Segment Start: Supplied entries

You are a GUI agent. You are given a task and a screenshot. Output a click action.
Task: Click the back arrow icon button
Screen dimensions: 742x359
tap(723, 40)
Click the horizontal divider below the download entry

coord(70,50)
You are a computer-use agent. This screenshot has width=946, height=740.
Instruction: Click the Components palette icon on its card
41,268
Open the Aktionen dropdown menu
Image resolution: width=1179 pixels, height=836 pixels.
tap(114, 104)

Segment End: Supplied entries
Segment Start: Supplied entries

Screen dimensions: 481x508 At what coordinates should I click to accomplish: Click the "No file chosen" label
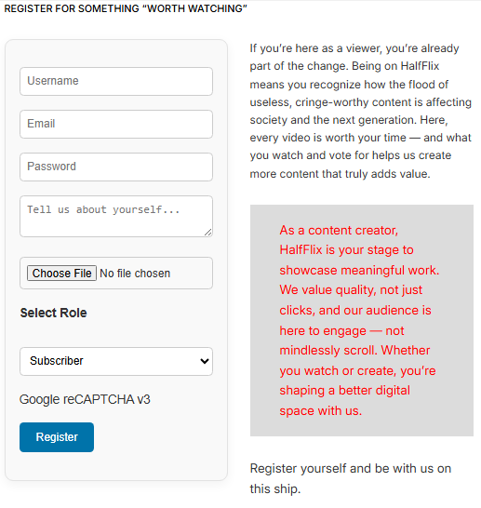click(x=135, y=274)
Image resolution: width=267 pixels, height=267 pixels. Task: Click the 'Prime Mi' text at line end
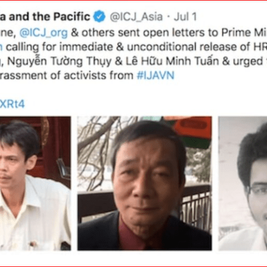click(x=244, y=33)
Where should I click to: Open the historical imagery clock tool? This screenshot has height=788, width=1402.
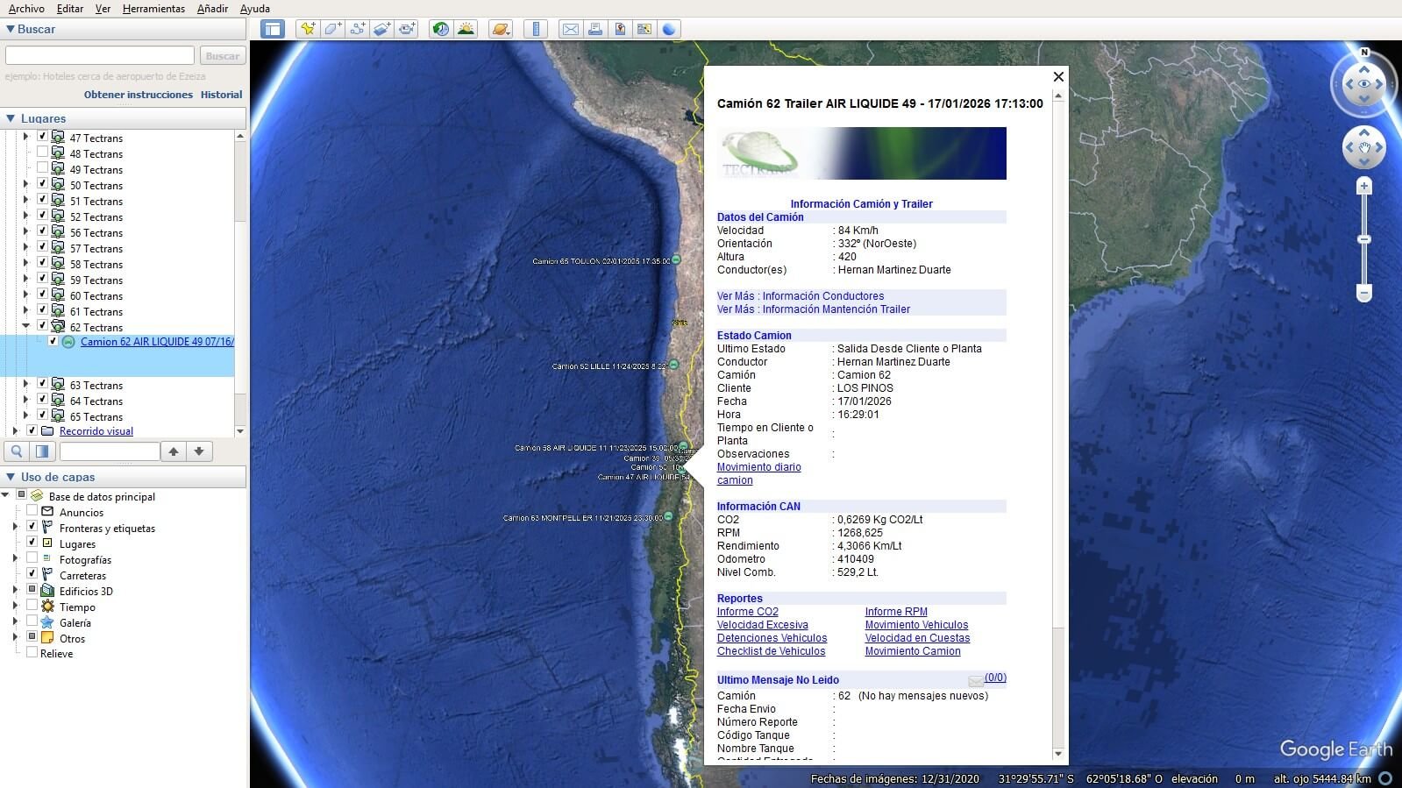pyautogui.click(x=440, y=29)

Segment End: Supplied entries
Segment Start: Supplied entries

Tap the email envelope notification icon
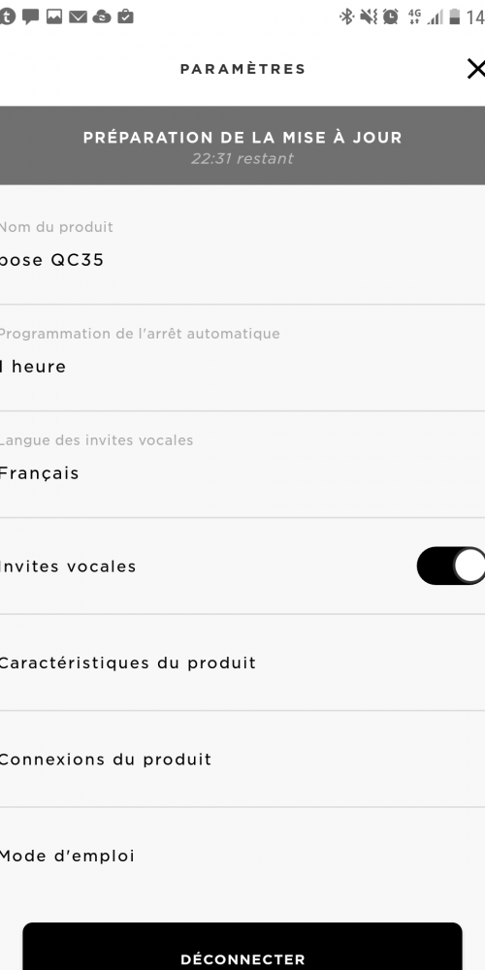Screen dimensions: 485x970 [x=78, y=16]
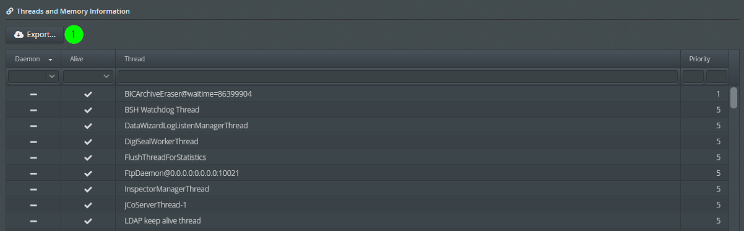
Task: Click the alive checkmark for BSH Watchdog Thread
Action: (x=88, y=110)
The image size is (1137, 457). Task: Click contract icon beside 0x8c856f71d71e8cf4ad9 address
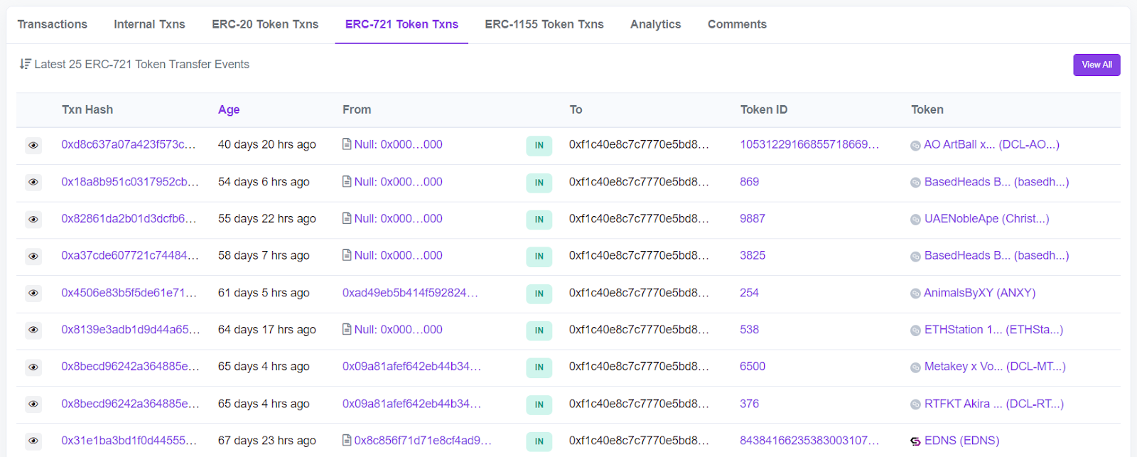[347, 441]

Segment End: Supplied entries

• **Your assignment**: For the word "agent", return every line of the records that holds it.

• **Task solution**:
You are a GUI agent. You are given a task and a screenshot. Output a click action.
You are a computer-use agent. This screenshot has width=946, height=740.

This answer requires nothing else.